In these cases, you could try charging a higher per-head fee but only charging based on the number of people who take advantage of the program. You can also try pricing tiers or making your services a la carte.

Provide something of value to all employees regardless of participation

The next time I see a 100% participation rate in a financial wellness program will be the first. (Unfortunately, as everyone can benefit from it!) In order to make the price more palatable to prospective clients, you can try providing value to all participants even if they aren’t using the program otherwise. This might be handouts, email courses or newsletters, ebooks, or videos that are educational and that the client’s HR department can distribute internally.

Can’t deliver what is promised

When touting benefits as part of the sales process it is important not to make any promises. Ultimately it is incredibly difficult to get people to change their behavior and approach to their finances. Good habits are built up over time and results do not happen overnight.
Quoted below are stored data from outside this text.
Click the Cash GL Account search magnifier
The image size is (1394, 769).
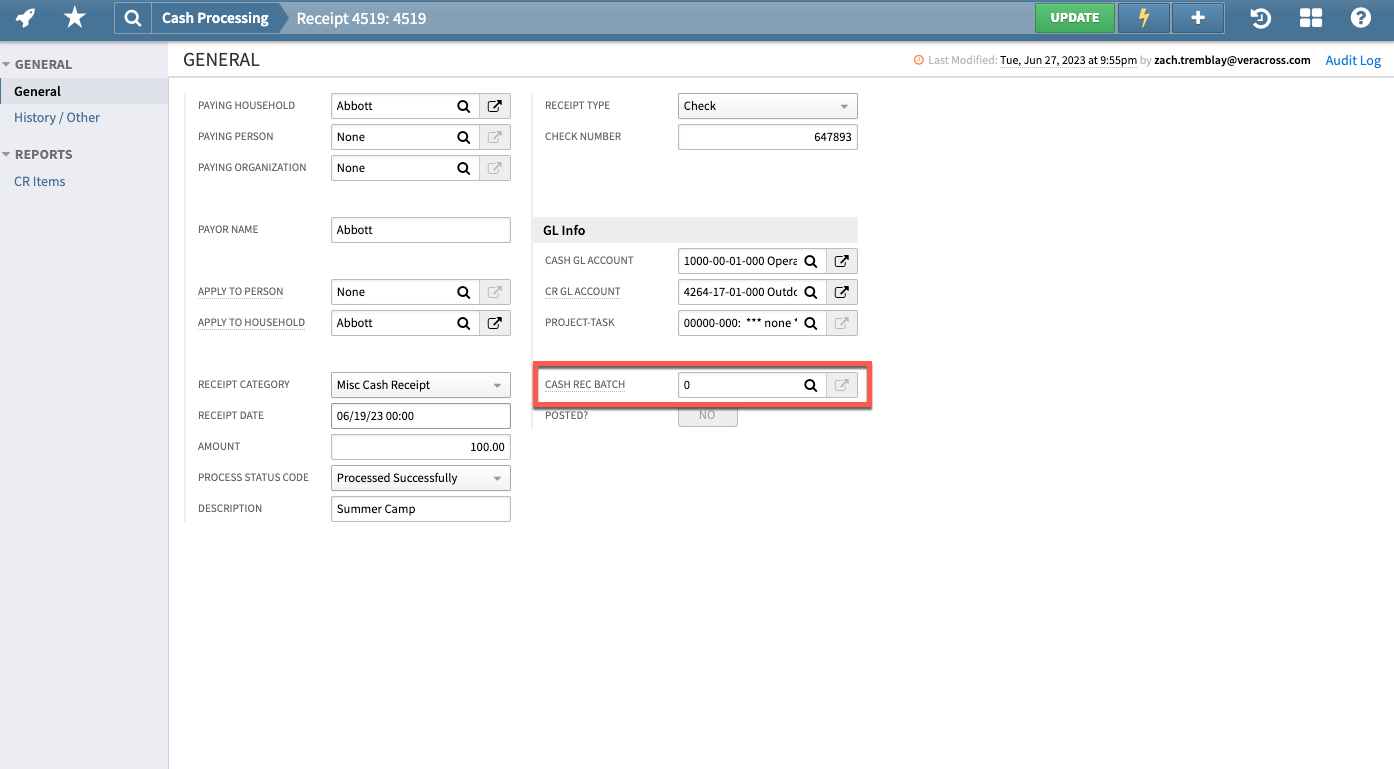click(810, 260)
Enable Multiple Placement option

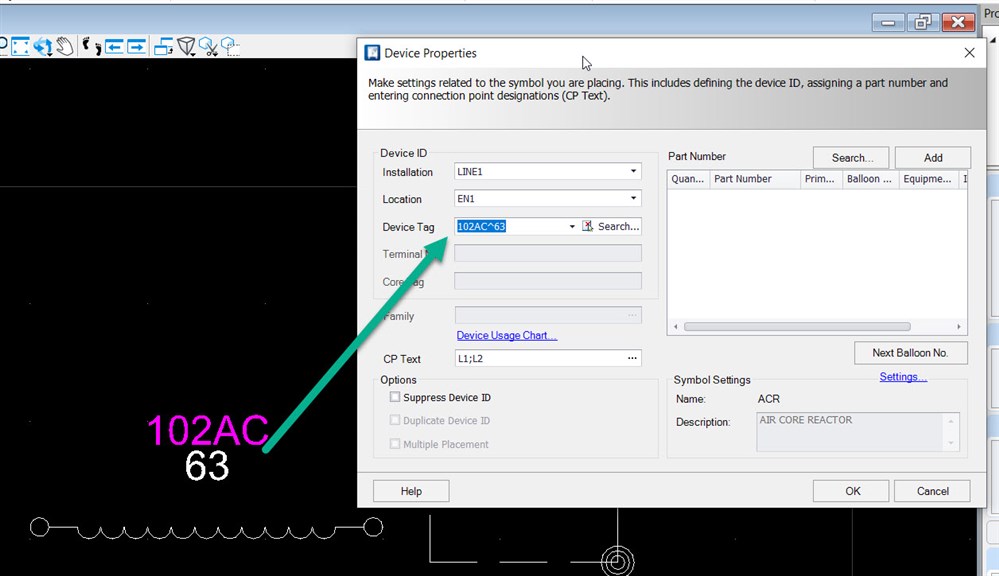tap(395, 444)
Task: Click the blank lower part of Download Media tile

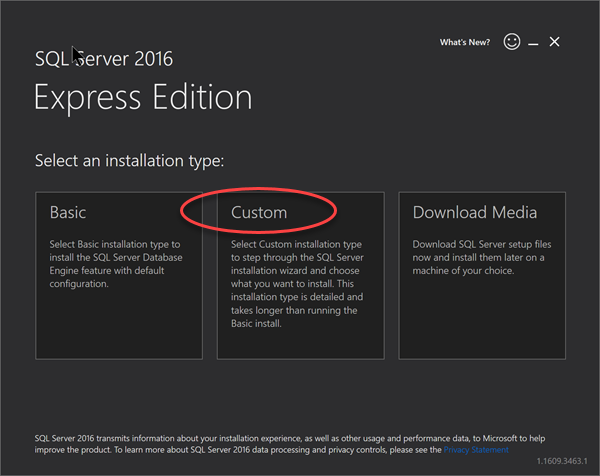Action: (482, 320)
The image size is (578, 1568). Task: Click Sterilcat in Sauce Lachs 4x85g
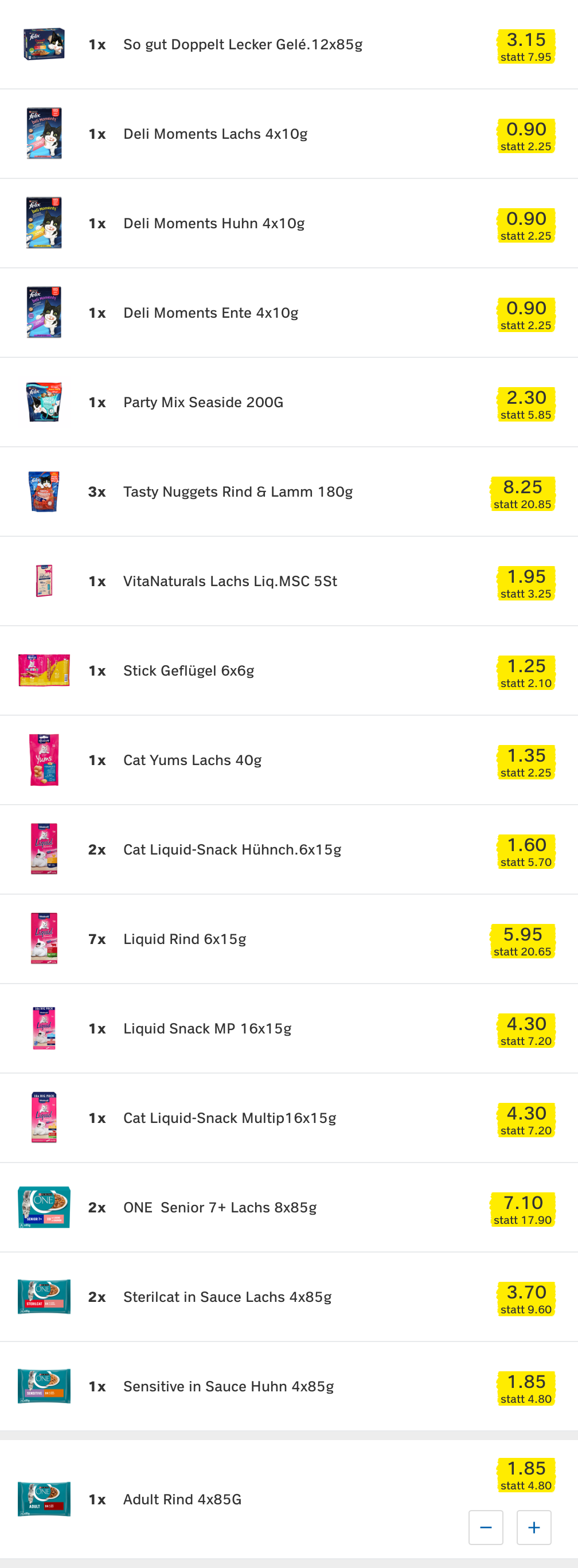point(227,1297)
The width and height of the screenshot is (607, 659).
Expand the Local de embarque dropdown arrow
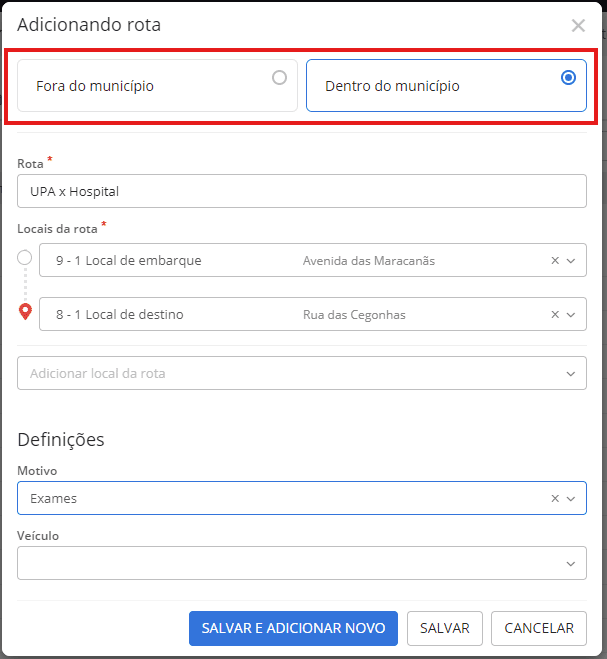click(571, 261)
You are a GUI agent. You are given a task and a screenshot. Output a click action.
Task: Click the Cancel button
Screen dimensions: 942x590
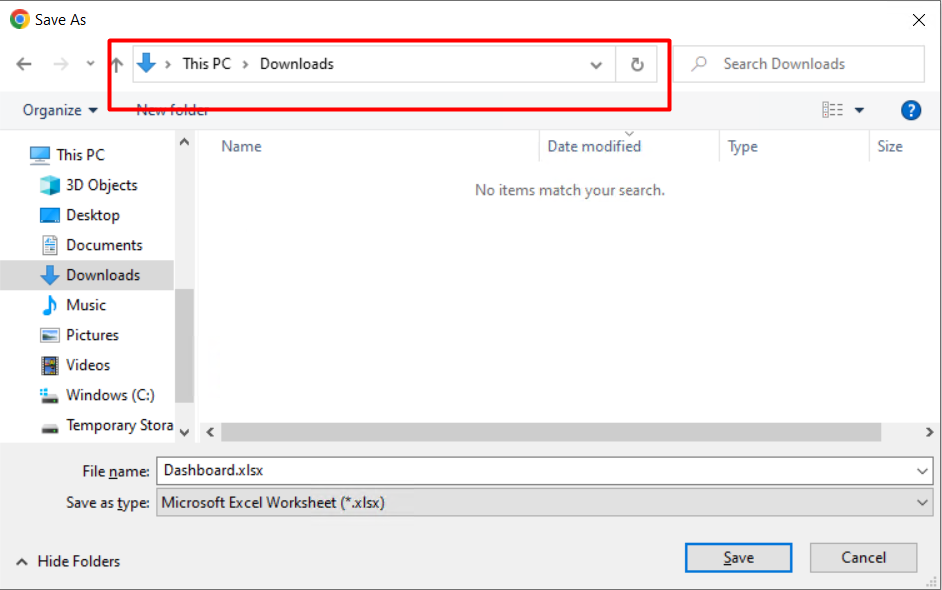point(863,558)

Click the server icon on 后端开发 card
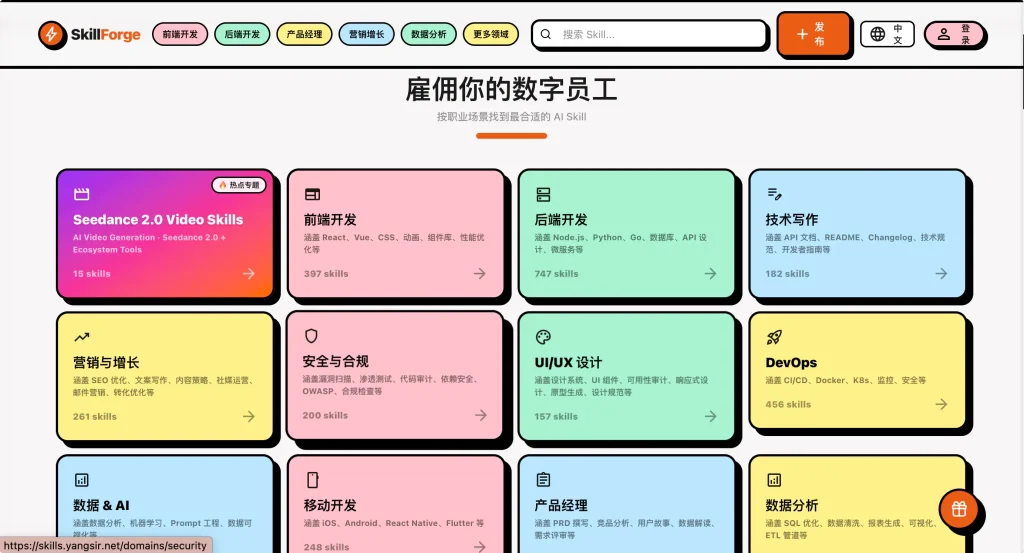coord(543,194)
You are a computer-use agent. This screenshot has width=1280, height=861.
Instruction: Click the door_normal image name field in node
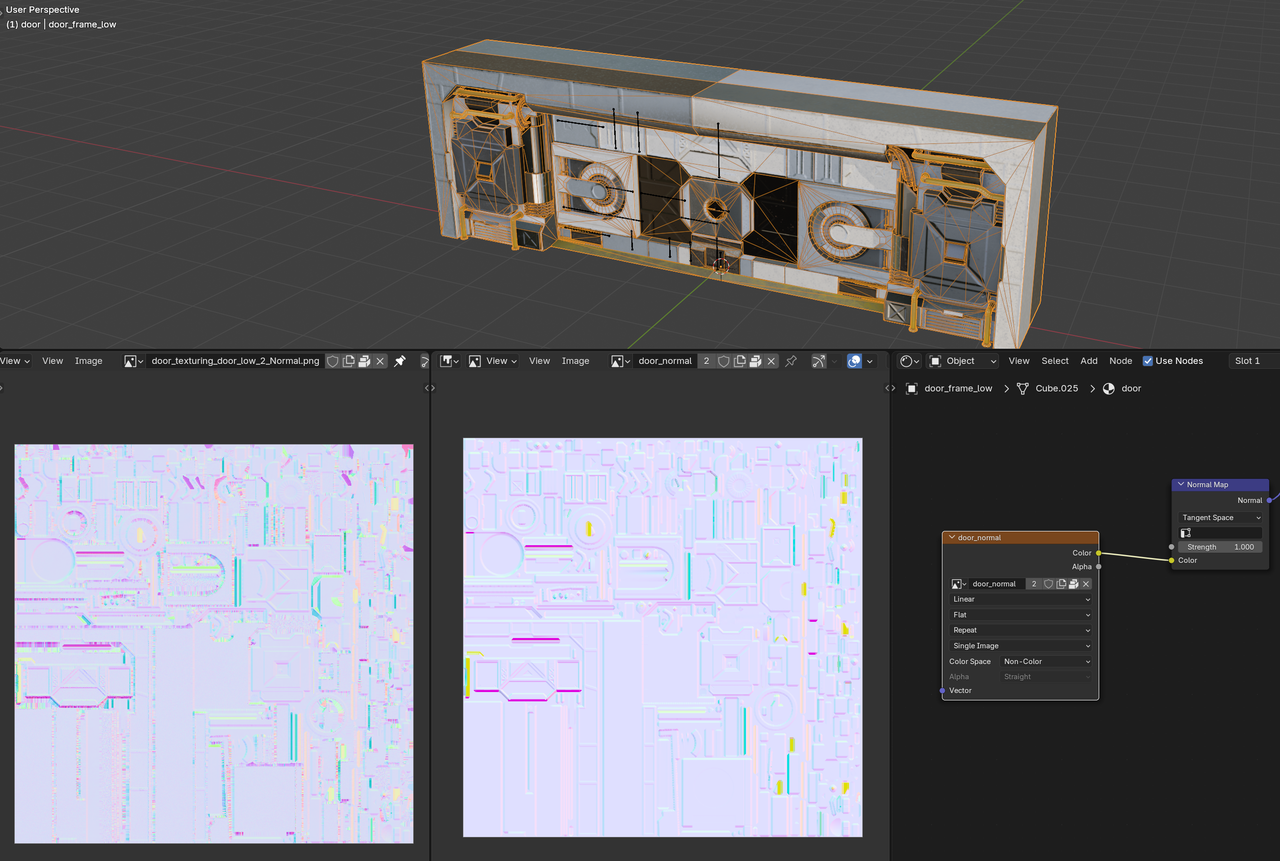[994, 584]
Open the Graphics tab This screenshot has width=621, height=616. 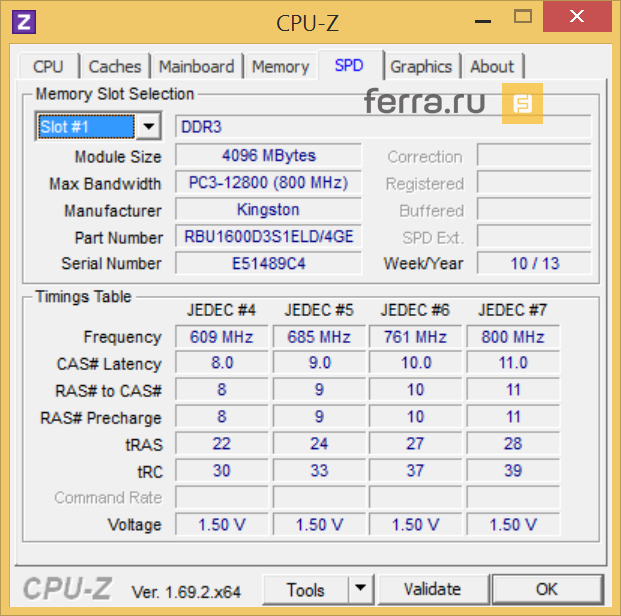click(x=421, y=67)
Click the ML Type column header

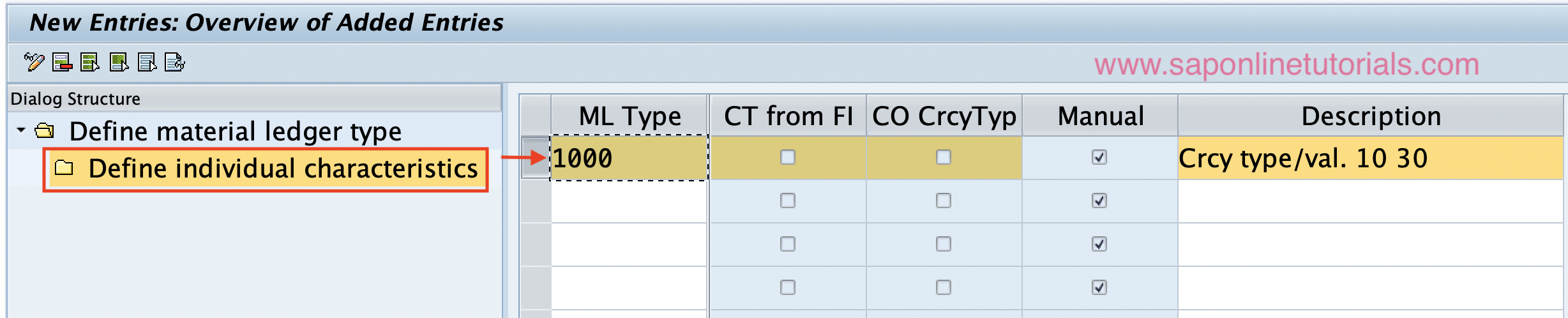point(629,116)
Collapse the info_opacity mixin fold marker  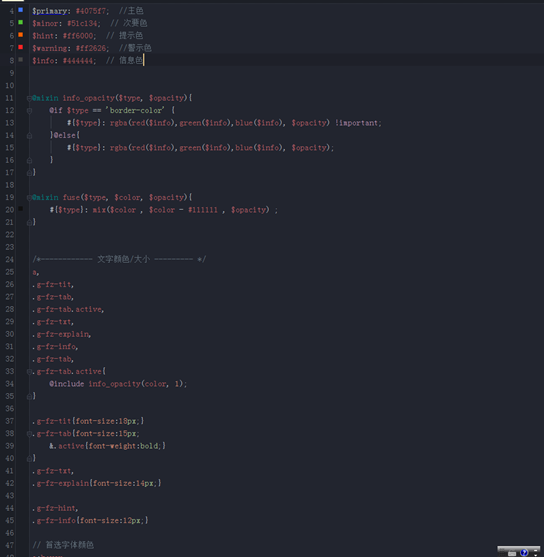[29, 98]
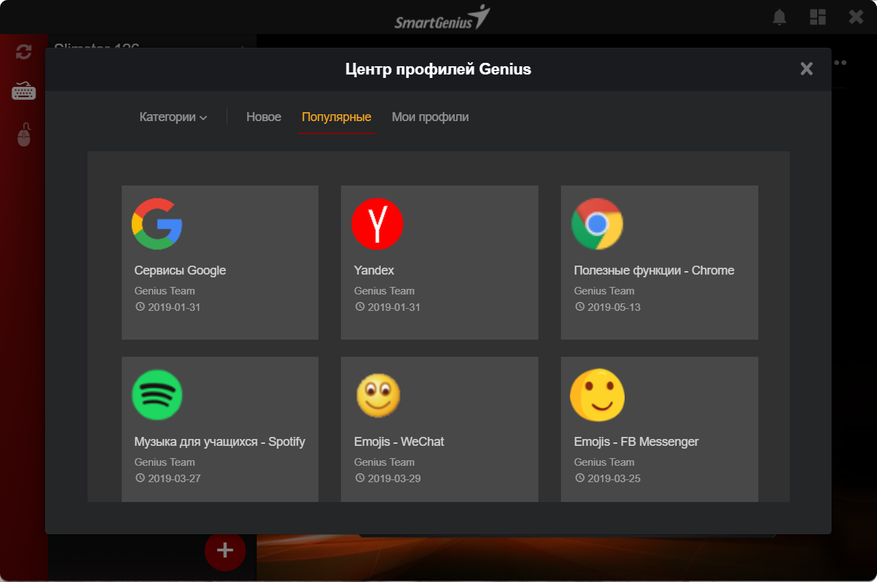Expand the Категории dropdown
877x582 pixels.
pyautogui.click(x=173, y=117)
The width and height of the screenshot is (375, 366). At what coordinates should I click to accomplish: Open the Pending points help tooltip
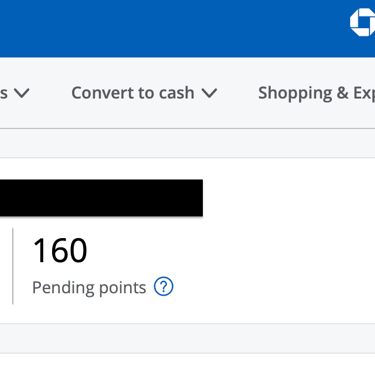point(163,287)
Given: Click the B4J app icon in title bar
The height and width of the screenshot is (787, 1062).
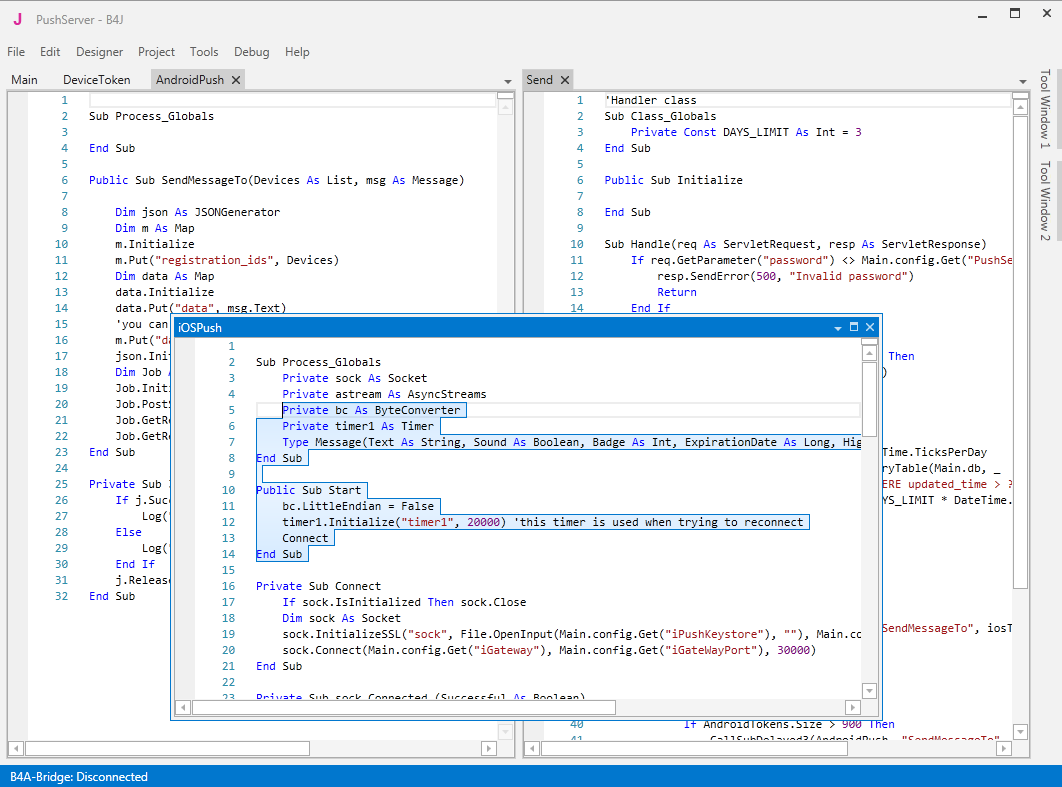Looking at the screenshot, I should pos(18,19).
While you can use financial wellness metrics to demonstrate your program’s effectiveness many of the benefits are qualitative rather than quantitative in nature.

One way to overcome this is with a short (could be even just one question) survey of the people who have taken part in the program. “Did you get value out of the financial wellness program?” Or you can use the Net Promoter Score and ask, “On a scale of 1 (least likely) to 10 (most likely) how likely is it that you would recommend our service to a friend or colleague?”

The survey results are what you can use in lieu of metrics or reporting in proposals to highlight the enthusiasm participants have for the program even if they have not completed all of the actions that drive some of the metrics such as paid off all of the debt or got completely on track for retirement yet.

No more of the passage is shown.